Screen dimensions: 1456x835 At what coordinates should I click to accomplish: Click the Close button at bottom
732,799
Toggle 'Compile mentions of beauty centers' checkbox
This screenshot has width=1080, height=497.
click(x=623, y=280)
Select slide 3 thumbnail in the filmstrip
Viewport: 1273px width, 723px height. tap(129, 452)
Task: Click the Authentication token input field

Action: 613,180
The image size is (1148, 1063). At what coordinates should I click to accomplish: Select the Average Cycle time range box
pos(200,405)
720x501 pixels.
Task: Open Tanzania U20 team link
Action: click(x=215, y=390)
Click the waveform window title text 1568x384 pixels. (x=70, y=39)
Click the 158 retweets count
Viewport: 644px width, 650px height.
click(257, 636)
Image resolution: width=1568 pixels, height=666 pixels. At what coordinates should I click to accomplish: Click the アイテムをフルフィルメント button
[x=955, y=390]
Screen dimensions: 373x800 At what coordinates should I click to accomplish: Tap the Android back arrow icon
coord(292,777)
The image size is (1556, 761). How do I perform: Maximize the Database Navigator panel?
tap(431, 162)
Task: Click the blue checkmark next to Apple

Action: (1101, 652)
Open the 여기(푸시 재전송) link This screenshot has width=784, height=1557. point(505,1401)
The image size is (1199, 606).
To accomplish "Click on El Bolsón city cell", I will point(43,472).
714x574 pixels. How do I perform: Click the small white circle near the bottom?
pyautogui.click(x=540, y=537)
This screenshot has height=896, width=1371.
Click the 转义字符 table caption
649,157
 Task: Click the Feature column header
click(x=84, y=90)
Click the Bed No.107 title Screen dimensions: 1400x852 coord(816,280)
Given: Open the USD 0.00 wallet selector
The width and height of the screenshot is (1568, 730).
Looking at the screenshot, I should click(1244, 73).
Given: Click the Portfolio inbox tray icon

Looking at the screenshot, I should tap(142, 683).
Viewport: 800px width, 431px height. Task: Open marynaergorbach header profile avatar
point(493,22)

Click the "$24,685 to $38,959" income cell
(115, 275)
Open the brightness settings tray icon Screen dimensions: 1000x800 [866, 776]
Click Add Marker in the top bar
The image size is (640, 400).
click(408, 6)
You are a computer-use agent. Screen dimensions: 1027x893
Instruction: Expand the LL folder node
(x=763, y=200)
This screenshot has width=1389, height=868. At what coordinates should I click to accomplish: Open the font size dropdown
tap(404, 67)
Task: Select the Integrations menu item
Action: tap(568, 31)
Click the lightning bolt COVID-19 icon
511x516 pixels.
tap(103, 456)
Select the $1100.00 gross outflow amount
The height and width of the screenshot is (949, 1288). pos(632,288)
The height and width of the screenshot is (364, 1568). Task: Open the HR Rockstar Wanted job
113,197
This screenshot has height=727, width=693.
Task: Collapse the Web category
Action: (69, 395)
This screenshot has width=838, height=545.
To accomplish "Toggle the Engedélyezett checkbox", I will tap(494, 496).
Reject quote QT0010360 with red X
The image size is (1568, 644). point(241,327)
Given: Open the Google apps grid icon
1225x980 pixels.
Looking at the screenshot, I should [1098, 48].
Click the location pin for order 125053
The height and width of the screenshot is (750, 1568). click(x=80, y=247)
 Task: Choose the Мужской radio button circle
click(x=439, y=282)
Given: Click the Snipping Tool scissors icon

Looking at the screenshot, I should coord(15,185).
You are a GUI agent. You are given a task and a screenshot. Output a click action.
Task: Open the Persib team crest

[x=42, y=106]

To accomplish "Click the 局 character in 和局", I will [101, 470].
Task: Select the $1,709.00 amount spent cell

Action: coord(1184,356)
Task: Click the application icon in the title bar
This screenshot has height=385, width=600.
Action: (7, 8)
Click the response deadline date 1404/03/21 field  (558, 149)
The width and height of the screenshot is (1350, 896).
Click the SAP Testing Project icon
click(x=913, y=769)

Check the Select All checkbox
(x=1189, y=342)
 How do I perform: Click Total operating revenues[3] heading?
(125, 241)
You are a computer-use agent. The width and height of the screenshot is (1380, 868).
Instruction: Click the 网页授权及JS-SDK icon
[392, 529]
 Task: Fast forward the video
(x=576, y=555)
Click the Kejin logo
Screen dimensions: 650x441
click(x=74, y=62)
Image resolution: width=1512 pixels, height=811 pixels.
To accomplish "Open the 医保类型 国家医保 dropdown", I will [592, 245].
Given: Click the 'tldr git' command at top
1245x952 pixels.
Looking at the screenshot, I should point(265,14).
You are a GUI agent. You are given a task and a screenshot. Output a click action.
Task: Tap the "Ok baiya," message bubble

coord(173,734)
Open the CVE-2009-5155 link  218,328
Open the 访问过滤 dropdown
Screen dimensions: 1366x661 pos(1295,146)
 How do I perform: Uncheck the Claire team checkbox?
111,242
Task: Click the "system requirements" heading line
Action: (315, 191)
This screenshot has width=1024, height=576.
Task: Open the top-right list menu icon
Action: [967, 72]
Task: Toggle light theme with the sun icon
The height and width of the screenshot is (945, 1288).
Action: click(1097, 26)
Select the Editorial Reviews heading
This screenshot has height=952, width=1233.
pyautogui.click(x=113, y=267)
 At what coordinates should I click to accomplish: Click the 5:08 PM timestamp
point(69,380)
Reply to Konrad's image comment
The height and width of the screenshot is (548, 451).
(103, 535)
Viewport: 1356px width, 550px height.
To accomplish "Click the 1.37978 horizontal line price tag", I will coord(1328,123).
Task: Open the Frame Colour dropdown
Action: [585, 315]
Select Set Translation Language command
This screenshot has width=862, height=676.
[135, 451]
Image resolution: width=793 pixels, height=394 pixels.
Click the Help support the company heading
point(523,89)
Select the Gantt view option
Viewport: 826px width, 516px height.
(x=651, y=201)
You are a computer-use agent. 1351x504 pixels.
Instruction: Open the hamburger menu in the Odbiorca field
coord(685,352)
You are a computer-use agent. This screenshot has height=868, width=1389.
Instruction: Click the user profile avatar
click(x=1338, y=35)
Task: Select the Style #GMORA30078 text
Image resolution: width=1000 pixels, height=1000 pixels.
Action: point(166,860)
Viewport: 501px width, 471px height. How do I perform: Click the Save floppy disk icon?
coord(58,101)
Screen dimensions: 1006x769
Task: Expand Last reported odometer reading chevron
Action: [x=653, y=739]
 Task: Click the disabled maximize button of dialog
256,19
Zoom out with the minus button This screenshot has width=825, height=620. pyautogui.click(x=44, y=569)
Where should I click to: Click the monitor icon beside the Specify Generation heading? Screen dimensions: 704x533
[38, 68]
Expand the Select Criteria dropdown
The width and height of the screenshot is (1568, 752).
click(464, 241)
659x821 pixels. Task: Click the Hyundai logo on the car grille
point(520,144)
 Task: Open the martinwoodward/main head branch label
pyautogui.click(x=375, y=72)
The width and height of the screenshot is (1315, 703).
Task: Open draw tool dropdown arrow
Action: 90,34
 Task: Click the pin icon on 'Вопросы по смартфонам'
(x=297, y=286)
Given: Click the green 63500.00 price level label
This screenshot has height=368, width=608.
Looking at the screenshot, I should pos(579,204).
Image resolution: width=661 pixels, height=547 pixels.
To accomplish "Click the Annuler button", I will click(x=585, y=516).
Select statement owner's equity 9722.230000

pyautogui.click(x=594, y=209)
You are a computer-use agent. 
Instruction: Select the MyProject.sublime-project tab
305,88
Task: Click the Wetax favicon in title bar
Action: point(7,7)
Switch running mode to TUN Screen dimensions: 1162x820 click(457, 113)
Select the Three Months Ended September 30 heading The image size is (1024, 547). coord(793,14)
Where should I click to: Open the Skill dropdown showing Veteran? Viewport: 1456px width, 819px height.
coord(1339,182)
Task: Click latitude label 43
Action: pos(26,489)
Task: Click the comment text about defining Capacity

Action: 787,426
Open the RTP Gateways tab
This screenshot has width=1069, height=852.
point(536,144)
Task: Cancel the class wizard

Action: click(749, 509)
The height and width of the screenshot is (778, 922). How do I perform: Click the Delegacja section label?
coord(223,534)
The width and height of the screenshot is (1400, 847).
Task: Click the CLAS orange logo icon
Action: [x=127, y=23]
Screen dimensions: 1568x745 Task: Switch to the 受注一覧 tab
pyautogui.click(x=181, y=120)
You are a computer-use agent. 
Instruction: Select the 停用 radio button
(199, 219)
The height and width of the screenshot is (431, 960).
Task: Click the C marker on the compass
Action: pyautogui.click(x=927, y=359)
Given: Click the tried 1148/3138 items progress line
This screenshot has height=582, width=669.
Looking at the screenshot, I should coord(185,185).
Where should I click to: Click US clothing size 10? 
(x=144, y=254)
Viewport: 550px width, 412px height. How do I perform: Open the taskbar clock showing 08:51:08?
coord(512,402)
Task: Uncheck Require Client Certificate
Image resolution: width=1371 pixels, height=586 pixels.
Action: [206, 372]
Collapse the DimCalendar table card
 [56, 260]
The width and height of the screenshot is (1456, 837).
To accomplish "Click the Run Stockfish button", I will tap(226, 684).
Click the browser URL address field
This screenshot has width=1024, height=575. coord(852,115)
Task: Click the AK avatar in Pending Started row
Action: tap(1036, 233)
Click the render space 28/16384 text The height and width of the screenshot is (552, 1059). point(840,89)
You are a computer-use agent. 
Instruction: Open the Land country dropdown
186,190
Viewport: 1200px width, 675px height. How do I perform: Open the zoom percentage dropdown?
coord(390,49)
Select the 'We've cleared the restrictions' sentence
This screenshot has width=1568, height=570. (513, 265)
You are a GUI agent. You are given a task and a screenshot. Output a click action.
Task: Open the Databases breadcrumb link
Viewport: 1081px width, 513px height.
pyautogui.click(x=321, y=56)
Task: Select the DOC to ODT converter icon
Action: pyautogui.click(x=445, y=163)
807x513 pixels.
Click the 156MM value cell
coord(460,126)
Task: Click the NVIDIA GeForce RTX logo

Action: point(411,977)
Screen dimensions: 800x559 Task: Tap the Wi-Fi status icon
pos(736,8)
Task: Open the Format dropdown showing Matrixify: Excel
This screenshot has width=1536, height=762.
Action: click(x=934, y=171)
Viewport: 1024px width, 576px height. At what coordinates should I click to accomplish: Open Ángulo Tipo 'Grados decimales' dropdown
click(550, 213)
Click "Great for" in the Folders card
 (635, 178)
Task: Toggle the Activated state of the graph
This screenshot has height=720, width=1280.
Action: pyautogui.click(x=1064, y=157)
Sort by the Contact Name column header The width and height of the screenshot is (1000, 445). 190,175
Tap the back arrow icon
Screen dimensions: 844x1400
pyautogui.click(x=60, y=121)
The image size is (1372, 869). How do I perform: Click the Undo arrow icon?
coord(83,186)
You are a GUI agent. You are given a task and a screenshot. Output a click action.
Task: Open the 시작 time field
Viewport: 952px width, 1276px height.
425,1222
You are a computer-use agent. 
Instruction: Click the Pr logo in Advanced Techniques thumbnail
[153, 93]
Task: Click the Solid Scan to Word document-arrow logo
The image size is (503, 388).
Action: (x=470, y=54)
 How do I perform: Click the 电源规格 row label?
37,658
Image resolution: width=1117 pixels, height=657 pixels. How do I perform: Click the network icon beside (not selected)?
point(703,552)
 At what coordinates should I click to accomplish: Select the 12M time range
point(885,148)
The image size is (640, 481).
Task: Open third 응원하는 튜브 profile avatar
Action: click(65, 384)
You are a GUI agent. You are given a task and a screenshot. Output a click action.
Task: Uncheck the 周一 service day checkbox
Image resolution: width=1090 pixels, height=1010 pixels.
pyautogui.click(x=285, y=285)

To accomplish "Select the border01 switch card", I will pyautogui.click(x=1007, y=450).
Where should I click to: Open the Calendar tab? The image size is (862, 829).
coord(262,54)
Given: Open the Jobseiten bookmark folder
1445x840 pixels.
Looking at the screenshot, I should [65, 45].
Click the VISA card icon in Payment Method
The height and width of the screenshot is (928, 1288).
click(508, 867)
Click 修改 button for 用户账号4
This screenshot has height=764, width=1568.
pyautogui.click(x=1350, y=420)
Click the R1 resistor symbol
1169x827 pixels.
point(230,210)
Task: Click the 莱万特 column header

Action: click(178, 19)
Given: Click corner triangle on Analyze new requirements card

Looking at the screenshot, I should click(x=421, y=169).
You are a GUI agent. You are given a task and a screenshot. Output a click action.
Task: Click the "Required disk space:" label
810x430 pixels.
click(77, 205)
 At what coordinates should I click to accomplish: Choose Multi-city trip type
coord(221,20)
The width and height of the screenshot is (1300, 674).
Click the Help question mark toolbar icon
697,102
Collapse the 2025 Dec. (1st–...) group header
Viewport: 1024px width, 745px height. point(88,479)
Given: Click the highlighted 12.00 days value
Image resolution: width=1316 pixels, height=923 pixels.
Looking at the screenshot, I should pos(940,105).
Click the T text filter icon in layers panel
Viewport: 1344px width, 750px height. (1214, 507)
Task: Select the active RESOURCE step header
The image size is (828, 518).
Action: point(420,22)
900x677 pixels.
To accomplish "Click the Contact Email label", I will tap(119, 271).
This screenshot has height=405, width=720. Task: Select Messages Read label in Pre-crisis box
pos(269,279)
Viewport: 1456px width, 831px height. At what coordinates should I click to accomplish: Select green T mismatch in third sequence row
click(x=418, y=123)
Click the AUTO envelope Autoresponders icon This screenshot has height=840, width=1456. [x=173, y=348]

───

→ **Exercise instructions**
Give back exactly the lines above starting at the line where "Image resolution: width=793" appears and ending at the line where "You are a computer-use agent. 1351x504" appears, both included, with no other lines.

→ **Expected answer**
Image resolution: width=793 pixels, height=394 pixels.
Click the Help support the company heading
point(523,89)
Select the Gantt view option
Viewport: 826px width, 516px height.
(x=651, y=201)
You are a computer-use agent. 1351x504 pixels.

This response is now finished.